#### TÂCHE 1
Recopiez mot pour mot le texte sur les doses de radioactivité, de « L’IRSN ajoute qu’un » jusqu'à « 15 fois la dose reçue par an par la population française. », ces deux passages compris.
#### TÂCHE 2
Dans le texte sur les doses de radioactivité, transformez en liste le paragraphe qui commence par « L’exposition médicale moyenne en France », sans perdre ses chiffres principaux.

#### EXTRAIT DU DOCUMENT
Afin d’éviter toute confusion par la suite, sachez que l’on parle de nanoSievert pour 10⁻⁹ Sievert, de μSv pour 10⁻⁶ et de mSv pour 10⁻³. Il y a donc un écart de 1 000 000 entre des nSv et des mSv : 1 mSv correspond à 1 000 000 nSv. Il convient également de ne pas mélanger les doses annuelle et ponctuelle d’exposition aux radiations. 

Quelques chiffres d’exposition à la radioactivité

Toujours selon le CEA, la radioactivité moyenne annuelle en France est de 2,4 mSv, mais elle peut monter à 5 mSv dans les zones granitiques de Bretagne. Dans la région du Kerala en Inde, elle monte même jusqu’à 70 mSv. On parle ici de la seule radioactivité naturelle, que vous pouvez également retrouver sur cette carte.

L’exposition médicale moyenne en France est de 1,6 mSv par an. Une radio du bras vous administrera une dose ponctuelle de 0,1 mSv contre 4 mSv pour une mammographie et 12 mSv pour un scanner abdominal. À partir d’une dose ponctuelle de 100 mSv, le CEA explique qu’il y a une « augmentation du risque de cancers ». À 6 000 mSv, il y a mortalité par œdème cérébral dans les mois qui suivent (c’était le cas d’ouvriers à Tchernobyl), tandis qu’à partir de 10 000 mSv c’est une mort rapide par hémorragie interne.

L’IRSN ajoute qu’un Français « reçoit au total une dose annuelle moyenne de l’ordre de 4,5 mSv », ce qui comprend « l'exposition à la radioactivité naturelle (radon, rayonnements telluriques, rayonnements cosmiques), à l'exposition médicale et à l'exposition aux radionucléides artificiels ».

En dehors des expositions médicales et naturelles, la limite d’exposition du public est fixée à 1 mSv/an. Pour arriver à cette valeur, il faudrait avoir une exposition de 114 nSv/h sur toute l’année. 

Les seuils d’alerte

Il existe trois seuils d’alerte selon l’Institut :

  • « À partir de 10 mSv, on préconise une mise à l’abri des populations. Cette dose représente 3 fois la dose annuelle reçue par la population française.
  • Au-delà de 50 mSv, l’évacuation est recommandée. Cela représente 15 fois la dose reçue par an par la population française.
  • Pour la population, on parle de fortes doses au-delà de 100 mSv, c’est-à-dire 30 fois la dose reçue par an par la population française. »

Il y a tout de même des exceptions pour les travailleurs du nucléaire : la limite réglementaire d'exposition est en France de 20 mSv/an. De plus, « une exposition à une dose de 100 mSv/an peut-être autorisée pour des interventions techniques d’urgence et de 300 mSv/an pour une intervention de secours à victimes ». Mais attention, « Au-delà de 100 mSv, des effets à long terme des rayonnements ionisants ont été démontrés par des études épidémiologiques (étude des populations d’Hiroshima et de Nagasaki) ».

#### DONNÉES FOURNIES
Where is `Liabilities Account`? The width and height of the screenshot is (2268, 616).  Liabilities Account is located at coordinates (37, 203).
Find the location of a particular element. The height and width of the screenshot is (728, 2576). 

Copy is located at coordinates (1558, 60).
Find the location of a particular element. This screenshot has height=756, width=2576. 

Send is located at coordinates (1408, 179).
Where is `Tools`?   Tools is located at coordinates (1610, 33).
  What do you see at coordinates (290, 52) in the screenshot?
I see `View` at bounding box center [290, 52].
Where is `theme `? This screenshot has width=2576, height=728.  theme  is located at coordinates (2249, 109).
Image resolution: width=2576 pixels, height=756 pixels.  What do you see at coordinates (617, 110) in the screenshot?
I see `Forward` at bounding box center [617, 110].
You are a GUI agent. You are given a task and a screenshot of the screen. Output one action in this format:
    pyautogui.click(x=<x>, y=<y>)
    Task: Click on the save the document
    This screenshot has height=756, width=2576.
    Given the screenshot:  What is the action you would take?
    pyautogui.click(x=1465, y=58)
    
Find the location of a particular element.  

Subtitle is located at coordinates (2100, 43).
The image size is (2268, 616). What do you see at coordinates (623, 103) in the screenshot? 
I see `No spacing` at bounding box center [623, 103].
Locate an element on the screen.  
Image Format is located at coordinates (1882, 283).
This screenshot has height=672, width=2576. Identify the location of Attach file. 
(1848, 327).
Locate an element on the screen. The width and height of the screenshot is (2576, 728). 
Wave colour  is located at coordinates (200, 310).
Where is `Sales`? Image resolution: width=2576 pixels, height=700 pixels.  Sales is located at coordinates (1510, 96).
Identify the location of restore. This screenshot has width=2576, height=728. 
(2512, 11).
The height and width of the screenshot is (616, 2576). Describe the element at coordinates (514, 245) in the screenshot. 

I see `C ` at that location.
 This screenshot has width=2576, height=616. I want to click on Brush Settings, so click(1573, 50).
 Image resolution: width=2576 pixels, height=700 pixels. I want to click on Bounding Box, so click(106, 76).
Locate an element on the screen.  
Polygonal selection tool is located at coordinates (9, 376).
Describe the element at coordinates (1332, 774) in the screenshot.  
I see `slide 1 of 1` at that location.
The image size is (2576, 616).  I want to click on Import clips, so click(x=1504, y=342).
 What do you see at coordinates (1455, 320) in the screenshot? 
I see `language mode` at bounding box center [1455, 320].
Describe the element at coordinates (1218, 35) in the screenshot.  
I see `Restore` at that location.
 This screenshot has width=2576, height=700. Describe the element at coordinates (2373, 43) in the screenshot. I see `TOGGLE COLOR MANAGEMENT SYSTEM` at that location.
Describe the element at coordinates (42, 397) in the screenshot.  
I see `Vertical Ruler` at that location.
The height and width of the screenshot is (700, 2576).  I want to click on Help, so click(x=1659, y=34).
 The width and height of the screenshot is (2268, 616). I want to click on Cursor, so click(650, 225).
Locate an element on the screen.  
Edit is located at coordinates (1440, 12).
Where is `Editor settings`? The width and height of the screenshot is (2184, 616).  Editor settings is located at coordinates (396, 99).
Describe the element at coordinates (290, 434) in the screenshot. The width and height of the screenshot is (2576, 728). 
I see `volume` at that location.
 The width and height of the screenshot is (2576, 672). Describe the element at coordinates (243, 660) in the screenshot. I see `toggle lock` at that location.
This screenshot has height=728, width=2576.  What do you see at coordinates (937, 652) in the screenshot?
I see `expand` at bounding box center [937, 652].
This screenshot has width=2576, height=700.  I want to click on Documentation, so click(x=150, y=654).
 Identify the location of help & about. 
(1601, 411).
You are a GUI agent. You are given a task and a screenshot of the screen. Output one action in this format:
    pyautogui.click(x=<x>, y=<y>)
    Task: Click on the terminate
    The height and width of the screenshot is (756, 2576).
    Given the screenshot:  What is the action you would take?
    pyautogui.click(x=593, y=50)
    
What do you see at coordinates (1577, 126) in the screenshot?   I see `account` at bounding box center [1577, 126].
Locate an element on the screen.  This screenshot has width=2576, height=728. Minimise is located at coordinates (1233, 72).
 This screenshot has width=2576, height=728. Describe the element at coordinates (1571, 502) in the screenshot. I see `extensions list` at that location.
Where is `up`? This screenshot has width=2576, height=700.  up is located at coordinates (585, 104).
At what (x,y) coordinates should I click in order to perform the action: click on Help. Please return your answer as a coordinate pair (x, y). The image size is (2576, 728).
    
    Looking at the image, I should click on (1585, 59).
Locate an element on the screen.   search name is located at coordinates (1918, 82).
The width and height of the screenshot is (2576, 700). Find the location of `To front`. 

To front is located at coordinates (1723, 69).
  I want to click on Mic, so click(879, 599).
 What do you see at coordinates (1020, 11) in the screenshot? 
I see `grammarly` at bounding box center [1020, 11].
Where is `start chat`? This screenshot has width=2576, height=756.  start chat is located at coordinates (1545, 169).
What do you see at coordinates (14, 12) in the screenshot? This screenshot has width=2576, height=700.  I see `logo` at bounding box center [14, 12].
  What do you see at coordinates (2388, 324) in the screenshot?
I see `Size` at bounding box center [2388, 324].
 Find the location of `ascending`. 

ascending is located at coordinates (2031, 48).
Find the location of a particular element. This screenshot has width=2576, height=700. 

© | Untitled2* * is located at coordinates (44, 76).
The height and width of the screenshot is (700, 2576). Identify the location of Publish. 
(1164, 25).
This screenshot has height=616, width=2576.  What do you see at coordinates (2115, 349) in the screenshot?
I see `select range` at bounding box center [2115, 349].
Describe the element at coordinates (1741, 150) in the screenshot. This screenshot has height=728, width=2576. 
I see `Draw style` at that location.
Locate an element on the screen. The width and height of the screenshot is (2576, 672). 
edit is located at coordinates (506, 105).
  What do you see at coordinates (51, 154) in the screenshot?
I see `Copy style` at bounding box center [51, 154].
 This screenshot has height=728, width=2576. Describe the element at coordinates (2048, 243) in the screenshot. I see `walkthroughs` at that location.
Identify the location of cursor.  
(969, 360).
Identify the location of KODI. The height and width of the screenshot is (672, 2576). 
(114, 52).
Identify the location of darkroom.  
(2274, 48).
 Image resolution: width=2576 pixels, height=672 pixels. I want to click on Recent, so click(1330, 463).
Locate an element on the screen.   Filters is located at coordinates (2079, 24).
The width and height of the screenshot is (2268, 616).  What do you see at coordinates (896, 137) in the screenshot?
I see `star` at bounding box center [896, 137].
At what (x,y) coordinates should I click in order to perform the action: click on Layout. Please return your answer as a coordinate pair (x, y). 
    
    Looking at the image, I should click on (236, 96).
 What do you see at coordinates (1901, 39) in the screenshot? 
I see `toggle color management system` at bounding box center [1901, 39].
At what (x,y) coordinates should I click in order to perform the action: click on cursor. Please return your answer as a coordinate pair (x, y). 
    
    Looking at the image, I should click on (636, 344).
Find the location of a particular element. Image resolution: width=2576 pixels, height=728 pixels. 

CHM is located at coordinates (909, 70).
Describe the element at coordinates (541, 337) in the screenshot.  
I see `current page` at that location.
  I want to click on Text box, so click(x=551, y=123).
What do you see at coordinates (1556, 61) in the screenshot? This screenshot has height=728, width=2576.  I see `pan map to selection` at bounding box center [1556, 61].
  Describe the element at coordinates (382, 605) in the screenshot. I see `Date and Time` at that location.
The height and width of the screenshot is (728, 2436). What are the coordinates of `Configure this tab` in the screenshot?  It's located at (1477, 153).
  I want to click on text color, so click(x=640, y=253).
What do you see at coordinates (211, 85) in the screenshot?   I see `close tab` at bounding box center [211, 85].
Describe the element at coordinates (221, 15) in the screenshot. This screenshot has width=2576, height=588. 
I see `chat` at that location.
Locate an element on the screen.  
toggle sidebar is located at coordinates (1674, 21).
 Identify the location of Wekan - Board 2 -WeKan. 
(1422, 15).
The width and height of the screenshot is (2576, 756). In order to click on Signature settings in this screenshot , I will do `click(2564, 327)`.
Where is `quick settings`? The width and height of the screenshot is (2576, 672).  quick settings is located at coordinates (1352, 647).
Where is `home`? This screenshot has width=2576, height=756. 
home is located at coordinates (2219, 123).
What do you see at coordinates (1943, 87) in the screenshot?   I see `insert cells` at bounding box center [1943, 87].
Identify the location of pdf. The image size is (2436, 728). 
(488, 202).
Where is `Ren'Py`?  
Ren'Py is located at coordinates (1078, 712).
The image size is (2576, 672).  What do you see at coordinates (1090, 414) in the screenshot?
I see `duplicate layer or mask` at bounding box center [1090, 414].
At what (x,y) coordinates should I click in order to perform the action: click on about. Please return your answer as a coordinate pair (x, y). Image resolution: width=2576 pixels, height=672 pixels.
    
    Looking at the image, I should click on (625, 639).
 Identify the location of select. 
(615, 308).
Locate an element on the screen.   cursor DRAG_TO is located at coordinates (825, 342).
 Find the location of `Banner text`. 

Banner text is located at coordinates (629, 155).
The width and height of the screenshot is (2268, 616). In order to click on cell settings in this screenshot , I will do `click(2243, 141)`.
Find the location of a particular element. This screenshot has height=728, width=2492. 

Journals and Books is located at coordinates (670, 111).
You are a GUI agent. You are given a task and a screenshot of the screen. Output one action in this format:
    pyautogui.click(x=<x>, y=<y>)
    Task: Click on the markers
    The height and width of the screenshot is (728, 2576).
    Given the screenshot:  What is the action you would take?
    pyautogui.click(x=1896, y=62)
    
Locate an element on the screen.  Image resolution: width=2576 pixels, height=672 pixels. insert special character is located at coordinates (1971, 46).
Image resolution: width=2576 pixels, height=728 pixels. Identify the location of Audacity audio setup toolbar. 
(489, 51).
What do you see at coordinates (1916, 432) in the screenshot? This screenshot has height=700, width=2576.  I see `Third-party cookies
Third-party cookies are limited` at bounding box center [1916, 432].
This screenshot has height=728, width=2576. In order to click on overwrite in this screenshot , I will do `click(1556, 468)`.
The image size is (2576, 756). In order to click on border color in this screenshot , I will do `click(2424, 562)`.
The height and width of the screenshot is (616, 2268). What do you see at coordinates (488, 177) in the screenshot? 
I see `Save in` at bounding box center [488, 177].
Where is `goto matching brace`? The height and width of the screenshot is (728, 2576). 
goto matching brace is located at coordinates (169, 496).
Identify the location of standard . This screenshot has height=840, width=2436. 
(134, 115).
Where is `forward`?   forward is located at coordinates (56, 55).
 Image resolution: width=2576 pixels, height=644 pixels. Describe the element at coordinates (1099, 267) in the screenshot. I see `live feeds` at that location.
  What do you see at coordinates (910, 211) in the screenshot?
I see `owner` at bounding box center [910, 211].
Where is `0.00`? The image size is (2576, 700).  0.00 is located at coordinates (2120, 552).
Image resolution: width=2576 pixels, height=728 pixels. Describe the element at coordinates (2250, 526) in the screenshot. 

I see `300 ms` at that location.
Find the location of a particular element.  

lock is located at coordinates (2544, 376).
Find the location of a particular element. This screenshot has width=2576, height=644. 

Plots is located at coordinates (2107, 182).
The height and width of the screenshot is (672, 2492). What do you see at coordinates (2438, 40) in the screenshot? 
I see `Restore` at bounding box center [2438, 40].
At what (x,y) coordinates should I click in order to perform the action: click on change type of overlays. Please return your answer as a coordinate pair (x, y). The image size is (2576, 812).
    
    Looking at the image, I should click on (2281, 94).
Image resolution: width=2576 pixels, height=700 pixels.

#### RÉPONSE 1
L’IRSN ajoute qu’un Français « reçoit au total une dose annuelle moyenne de l’ordre de 4,5 mSv », ce qui comprend « l'exposition à la radioactivité naturelle (radon, rayonnements telluriques, rayonnements cosmiques), à l'exposition médicale et à l'exposition aux radionucléides artificiels ».

En dehors des expositions médicales et naturelles, la limite d’exposition du public est fixée à 1 mSv/an. Pour arriver à cette valeur, il faudrait avoir une exposition de 114 nSv/h sur toute l’année. 

Les seuils d’alerte

Il existe trois seuils d’alerte selon l’Institut :

  • « À partir de 10 mSv, on préconise une mise à l’abri des populations. Cette dose représente 3 fois la dose annuelle reçue par la population française.
  • Au-delà de 50 mSv, l’évacuation est recommandée. Cela représente 15 fois la dose reçue par an par la population française.

#### RÉPONSE 2
- Exposition médicale moyenne en France : 1,6 mSv par an.
- Doses ponctuelles : 0,1 mSv pour une radio du bras, 4 mSv pour une mammographie, 12 mSv pour un scanner abdominal.
- À partir de 100 mSv en dose ponctuelle : augmentation du risque de cancers, selon le CEA.
- 6 000 mSv : mort par œdème cérébral dans les mois qui suivent (cas d’ouvriers à Tchernobyl).
- À partir de 10 000 mSv : mort rapide par hémorragie interne.